WORK REQUIRED:
Work out how many lines of the records contain "sidebar". Answer with the number and nothing else.

[[ RECORDS FOR THIS EXERCISE open ]]

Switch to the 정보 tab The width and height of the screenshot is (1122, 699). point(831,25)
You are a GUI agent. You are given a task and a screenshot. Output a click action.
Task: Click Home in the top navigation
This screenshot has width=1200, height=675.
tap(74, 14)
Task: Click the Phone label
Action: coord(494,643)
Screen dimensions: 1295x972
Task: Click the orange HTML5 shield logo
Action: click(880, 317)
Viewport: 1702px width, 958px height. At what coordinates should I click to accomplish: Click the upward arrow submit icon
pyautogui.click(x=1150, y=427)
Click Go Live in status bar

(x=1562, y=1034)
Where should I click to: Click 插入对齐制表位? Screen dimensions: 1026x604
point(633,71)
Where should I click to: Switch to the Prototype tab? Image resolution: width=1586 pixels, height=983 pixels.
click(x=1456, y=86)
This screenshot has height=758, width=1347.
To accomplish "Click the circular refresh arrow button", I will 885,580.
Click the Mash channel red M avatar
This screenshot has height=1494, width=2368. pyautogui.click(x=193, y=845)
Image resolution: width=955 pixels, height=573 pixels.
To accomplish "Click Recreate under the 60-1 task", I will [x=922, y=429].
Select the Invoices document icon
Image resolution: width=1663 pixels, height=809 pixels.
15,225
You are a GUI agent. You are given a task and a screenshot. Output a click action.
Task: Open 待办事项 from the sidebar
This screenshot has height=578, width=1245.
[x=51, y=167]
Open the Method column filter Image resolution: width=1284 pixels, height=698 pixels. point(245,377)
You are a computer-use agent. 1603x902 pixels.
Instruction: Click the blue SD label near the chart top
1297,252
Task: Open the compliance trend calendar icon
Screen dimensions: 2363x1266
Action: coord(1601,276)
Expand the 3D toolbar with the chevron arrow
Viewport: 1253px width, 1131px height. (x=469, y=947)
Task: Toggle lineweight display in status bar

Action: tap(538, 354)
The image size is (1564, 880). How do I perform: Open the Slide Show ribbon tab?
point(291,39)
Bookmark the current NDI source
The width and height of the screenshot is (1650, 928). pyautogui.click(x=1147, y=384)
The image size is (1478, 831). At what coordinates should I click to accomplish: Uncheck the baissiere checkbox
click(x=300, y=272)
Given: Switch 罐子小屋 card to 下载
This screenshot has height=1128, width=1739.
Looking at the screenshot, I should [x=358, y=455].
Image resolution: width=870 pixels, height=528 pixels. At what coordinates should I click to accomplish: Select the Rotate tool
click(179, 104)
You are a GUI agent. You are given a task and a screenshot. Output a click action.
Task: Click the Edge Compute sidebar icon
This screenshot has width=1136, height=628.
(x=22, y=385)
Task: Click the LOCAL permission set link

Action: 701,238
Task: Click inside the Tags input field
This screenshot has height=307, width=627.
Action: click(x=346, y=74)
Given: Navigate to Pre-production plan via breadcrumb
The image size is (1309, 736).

[[ RECORDS FOR THIS EXERCISE closed ]]

ANSWER SECTION:
2